Copy out the records below without changes, beginning at the line containing "Select bundle with microSDXC 128 GB card" and continuing through the line containing "Viewport: 1166px width, 656px".
##### Stored rows #####
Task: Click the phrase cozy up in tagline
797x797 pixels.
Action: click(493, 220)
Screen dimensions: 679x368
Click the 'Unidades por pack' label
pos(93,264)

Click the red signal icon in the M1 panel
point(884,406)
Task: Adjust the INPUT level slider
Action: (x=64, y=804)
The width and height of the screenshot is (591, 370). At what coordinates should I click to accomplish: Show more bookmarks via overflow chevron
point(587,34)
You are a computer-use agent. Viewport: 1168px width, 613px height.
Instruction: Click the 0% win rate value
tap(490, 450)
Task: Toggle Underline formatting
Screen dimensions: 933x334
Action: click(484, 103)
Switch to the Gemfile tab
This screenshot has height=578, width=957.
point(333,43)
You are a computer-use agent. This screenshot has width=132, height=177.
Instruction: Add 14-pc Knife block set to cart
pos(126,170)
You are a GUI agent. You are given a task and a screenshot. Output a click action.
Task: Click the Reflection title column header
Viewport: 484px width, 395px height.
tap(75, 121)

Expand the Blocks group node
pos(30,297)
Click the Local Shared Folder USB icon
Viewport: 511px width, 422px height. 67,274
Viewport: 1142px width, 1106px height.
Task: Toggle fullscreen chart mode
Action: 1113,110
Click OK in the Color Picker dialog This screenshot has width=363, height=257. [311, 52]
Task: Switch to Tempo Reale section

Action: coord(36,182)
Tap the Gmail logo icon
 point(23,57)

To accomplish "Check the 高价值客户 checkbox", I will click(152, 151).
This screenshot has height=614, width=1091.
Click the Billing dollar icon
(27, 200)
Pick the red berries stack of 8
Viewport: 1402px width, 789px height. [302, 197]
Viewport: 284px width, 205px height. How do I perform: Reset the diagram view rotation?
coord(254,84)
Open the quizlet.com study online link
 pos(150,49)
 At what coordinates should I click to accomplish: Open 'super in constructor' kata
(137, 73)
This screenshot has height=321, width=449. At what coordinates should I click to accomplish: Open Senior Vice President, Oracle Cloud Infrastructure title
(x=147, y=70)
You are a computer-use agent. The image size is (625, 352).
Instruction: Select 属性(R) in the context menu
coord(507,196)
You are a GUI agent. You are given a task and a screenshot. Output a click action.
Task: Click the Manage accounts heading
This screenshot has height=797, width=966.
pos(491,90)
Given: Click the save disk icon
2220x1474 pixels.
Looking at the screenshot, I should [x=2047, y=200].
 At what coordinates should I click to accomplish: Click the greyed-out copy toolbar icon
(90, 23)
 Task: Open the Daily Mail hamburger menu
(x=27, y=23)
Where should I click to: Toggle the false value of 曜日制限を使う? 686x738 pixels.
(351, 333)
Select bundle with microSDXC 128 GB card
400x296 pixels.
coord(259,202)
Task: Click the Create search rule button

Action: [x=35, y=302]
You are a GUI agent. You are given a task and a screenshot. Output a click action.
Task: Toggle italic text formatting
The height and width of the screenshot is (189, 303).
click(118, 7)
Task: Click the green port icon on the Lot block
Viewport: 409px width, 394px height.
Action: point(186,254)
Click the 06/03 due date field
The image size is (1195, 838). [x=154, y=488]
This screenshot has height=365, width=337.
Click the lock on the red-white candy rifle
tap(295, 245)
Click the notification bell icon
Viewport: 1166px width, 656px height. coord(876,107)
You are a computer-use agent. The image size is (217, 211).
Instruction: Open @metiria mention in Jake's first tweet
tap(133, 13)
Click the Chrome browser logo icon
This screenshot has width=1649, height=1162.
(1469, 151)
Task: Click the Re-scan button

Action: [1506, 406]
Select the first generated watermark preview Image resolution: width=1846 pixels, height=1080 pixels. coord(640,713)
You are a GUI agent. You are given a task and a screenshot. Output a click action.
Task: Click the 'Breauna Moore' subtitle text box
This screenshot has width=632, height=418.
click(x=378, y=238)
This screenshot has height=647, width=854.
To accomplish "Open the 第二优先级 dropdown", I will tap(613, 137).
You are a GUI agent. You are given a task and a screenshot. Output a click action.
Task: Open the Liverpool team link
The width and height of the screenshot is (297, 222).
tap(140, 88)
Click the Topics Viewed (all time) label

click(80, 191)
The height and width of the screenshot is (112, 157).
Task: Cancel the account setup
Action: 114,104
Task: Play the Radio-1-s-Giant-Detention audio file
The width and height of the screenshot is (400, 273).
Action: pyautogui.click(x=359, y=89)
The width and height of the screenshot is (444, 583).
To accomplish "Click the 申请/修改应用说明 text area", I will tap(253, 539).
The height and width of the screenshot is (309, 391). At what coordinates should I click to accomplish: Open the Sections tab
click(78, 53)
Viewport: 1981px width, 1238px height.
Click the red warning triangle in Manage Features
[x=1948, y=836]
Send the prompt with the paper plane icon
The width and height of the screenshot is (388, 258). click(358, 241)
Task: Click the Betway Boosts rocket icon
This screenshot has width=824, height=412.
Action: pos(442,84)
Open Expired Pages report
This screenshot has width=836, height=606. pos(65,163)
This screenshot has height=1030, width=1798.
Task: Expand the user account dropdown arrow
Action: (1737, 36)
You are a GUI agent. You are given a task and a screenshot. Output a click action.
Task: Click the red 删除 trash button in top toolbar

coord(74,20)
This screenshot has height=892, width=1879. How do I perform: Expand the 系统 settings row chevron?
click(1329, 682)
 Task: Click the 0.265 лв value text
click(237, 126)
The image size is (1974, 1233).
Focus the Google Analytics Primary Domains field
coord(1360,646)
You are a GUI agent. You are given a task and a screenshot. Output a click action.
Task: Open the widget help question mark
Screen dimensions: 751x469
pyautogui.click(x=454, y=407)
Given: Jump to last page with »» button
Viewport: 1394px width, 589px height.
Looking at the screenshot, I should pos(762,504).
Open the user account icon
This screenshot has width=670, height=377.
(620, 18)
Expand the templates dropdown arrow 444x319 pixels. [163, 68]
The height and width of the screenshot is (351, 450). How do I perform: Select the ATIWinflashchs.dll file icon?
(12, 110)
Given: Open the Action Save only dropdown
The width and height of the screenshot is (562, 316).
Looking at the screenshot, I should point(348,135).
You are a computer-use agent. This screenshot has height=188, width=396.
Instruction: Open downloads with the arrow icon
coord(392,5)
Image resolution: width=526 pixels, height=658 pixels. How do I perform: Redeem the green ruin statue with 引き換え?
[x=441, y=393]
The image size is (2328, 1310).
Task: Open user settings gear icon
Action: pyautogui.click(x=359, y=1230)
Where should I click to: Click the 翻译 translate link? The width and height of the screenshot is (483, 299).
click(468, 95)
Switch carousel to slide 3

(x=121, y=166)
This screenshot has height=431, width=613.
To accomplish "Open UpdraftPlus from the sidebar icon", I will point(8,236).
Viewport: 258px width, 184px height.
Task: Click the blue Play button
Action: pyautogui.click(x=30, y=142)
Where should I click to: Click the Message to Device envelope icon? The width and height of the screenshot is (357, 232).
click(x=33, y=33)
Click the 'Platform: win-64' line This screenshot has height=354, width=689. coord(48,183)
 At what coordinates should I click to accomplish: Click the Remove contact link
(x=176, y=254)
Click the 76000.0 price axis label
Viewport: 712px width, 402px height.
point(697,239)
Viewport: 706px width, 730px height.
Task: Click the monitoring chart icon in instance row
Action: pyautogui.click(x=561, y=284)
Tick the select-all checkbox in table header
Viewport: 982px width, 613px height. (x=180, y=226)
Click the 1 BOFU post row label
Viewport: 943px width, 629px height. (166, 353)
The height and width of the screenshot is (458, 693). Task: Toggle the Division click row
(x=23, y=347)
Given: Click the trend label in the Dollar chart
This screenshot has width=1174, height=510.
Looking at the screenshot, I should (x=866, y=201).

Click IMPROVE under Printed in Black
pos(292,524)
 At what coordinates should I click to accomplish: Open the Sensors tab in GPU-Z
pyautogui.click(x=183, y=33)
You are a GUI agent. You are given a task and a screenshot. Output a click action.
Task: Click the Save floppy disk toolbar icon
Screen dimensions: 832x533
#####
● **Result of this exercise**
Select bundle with microSDXC 128 GB card
400x296 pixels.
coord(259,202)
Task: Click the Create search rule button

Action: [x=35, y=302]
You are a GUI agent. You are given a task and a screenshot. Output a click action.
Task: Toggle italic text formatting
The height and width of the screenshot is (189, 303).
click(118, 7)
Task: Click the green port icon on the Lot block
Viewport: 409px width, 394px height.
Action: point(186,254)
Click the 06/03 due date field
The image size is (1195, 838). [x=154, y=488]
This screenshot has height=365, width=337.
Click the lock on the red-white candy rifle
tap(295, 245)
Click the notification bell icon
Viewport: 1166px width, 656px height. coord(876,107)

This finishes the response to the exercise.